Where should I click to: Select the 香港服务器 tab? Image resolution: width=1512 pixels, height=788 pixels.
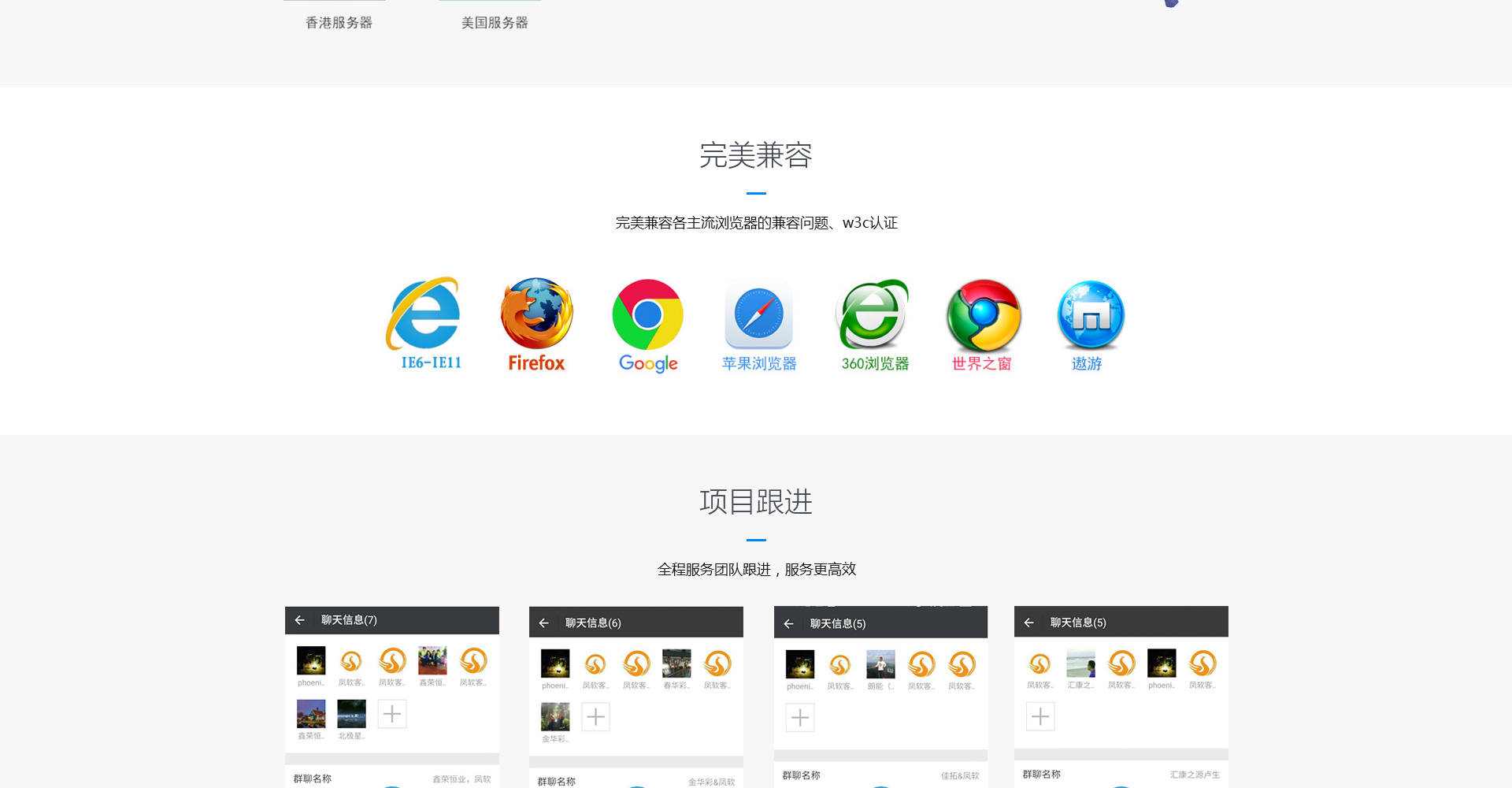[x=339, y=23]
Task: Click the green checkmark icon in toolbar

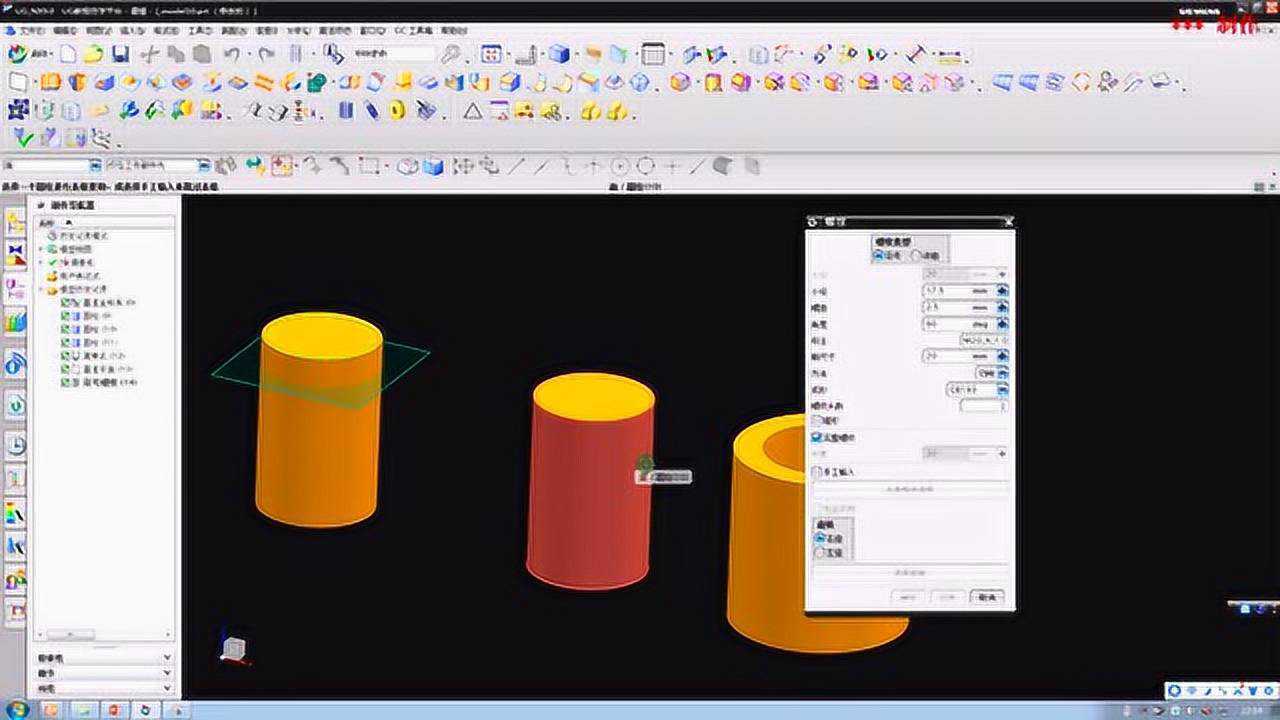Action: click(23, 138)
==
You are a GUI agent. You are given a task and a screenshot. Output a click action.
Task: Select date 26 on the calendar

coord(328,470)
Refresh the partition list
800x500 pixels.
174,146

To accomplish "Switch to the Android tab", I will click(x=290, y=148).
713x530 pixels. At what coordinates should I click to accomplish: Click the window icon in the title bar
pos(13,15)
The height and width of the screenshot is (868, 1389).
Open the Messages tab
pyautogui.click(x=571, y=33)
--
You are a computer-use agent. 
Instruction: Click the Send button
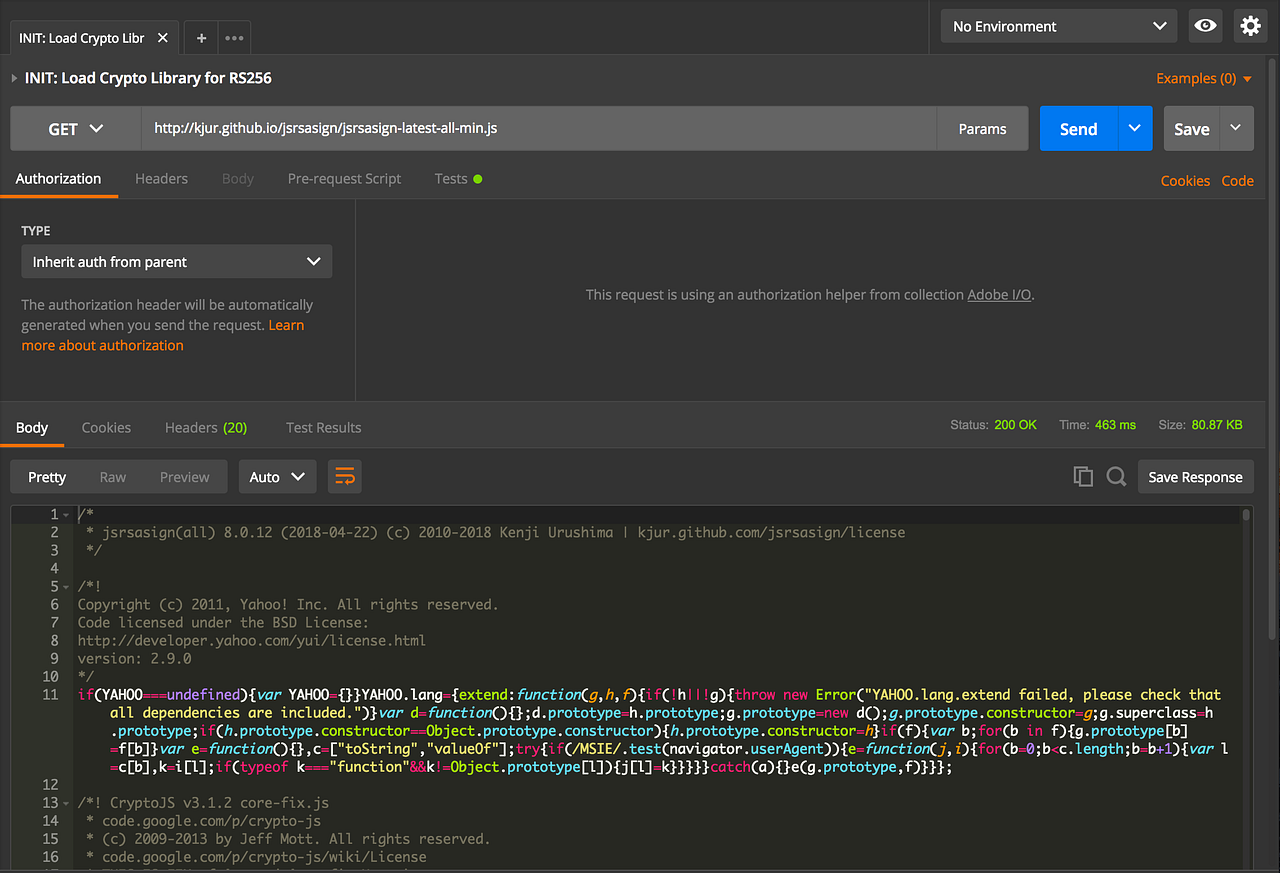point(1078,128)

> **JOB**: Gather every line of the listing above that contains the word "icon". Treat uppercase and lowercase as different.

> **WRITTEN ANSWER**:
Task: Click the green checkmark icon in toolbar
713x530 pixels. At what coordinates should I click to accomplish: Click the window icon in the title bar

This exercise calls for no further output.